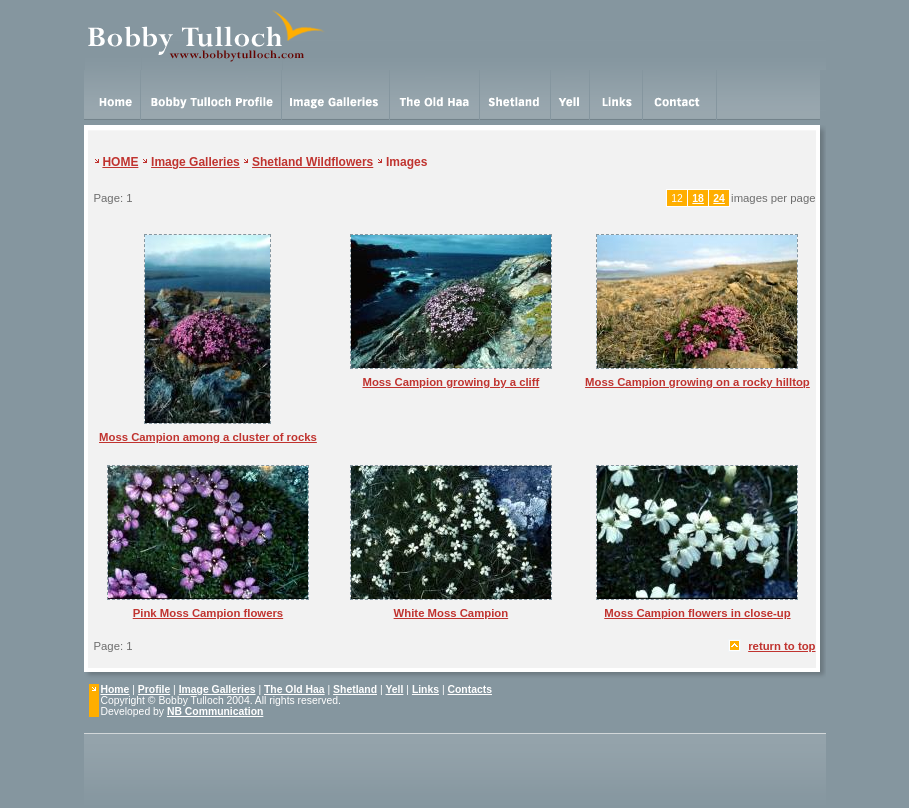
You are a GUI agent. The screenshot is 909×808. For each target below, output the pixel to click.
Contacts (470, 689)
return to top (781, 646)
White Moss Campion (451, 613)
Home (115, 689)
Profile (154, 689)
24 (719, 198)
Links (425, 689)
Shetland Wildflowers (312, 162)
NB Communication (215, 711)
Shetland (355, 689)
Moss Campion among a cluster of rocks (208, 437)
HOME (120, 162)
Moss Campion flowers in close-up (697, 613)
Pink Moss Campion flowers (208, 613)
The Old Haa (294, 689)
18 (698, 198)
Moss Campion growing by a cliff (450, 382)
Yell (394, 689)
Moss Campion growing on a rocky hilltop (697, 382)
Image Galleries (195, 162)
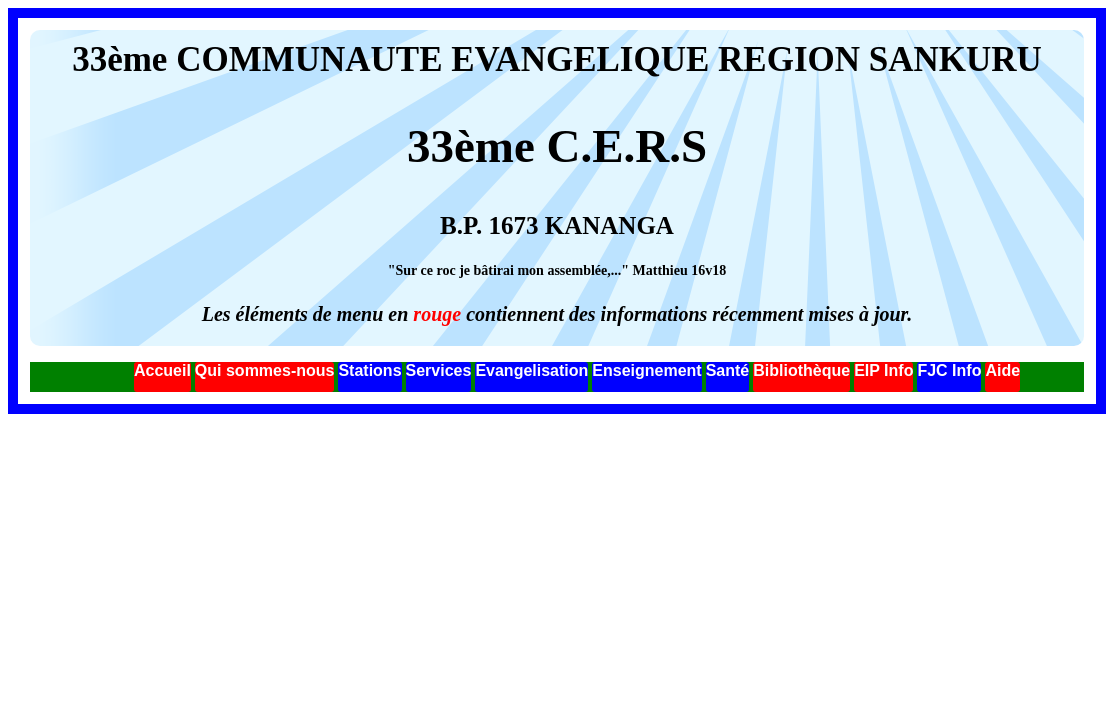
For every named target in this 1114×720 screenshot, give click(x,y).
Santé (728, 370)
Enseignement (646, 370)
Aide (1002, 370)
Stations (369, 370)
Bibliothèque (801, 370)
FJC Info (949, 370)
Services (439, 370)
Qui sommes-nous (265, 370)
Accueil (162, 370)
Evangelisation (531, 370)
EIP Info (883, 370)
---
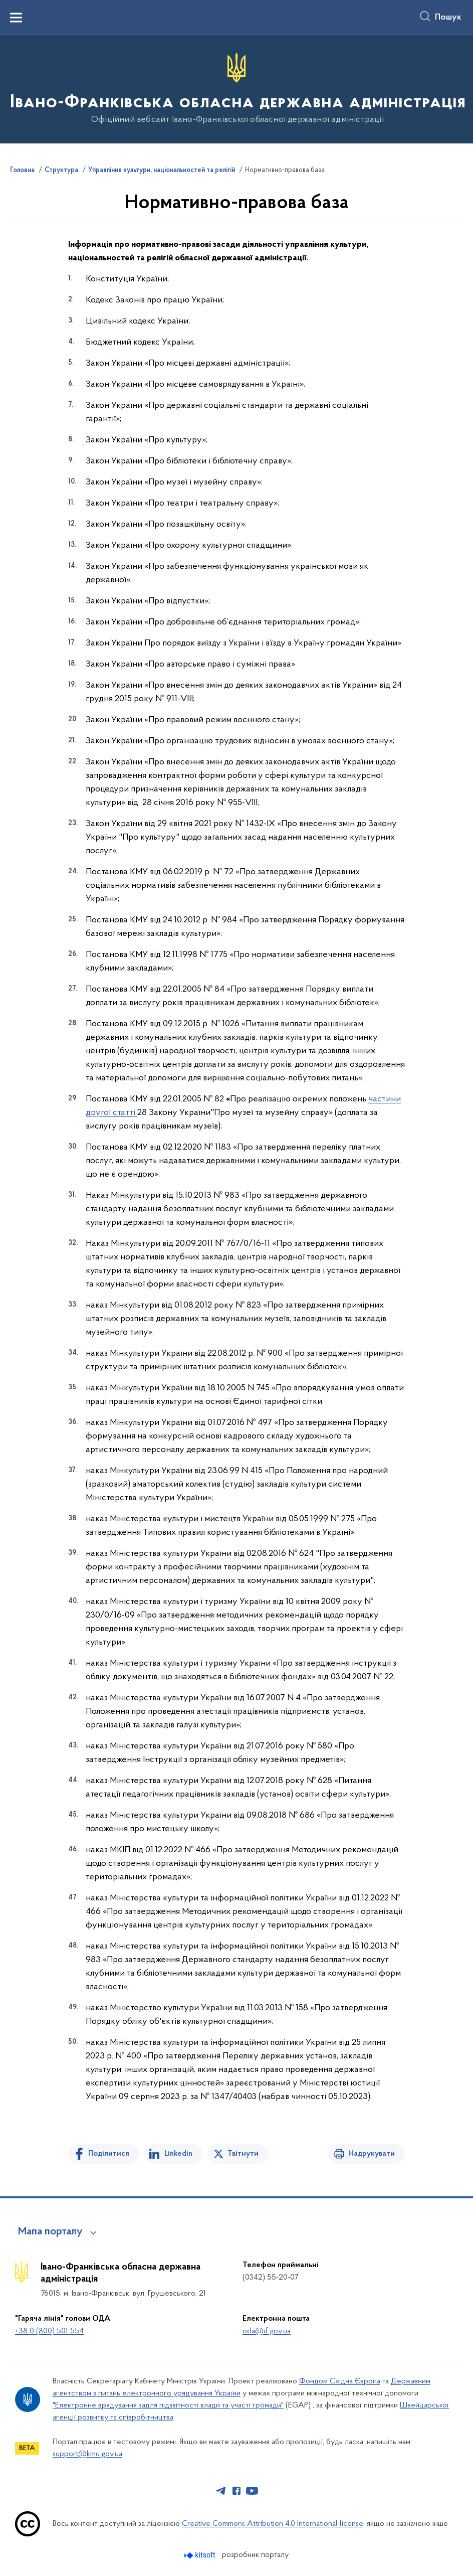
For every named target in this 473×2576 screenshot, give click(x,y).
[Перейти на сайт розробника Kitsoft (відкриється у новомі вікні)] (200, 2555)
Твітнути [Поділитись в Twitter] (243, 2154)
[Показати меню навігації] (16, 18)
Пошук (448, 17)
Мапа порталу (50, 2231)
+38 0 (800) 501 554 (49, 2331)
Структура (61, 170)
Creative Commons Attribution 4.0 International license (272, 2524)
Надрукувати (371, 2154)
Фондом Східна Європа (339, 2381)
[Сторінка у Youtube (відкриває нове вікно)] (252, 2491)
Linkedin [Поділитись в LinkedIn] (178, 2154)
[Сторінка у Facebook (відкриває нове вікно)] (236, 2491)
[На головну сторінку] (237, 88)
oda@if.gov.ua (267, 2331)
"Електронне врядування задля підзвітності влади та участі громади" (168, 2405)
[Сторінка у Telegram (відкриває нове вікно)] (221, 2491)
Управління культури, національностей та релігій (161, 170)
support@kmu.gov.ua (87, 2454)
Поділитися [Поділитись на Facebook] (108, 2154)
---
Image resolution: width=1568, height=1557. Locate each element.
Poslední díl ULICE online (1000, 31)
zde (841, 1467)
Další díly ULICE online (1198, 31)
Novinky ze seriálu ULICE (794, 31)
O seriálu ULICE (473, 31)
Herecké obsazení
---
Turn the records from the line with "You are a GUI" to the line with "Evangelisation (531, 370)", both ends included, into a numbered list without blank lines or pictures.

1. You are a GUI agent. The screenshot is 909×808. For each target below, output the pixel to click.
2. Contacts (470, 689)
3. return to top (781, 646)
4. White Moss Campion (451, 613)
5. Home (115, 689)
6. Profile (154, 689)
7. 24 (719, 198)
8. Links (425, 689)
9. Shetland Wildflowers (312, 162)
10. NB Communication (215, 711)
11. Shetland (355, 689)
12. Moss Campion among a cluster of rocks (208, 437)
13. HOME (120, 162)
14. Moss Campion flowers in close-up (697, 613)
15. Pink Moss Campion flowers (208, 613)
16. The Old Haa (294, 689)
17. 18 (698, 198)
18. Moss Campion growing by a cliff (450, 382)
19. Yell (394, 689)
20. Moss Campion growing on a rocky hilltop (697, 382)
21. Image Galleries (195, 162)
22. For every named target in this 1114×720 screenshot, give click(x,y).
23. Santé (728, 370)
24. Enseignement (646, 370)
25. Aide (1002, 370)
26. Stations (369, 370)
27. Bibliothèque (801, 370)
28. FJC Info (949, 370)
29. Services (439, 370)
30. Qui sommes-nous (265, 370)
31. Accueil (162, 370)
32. Evangelisation (531, 370)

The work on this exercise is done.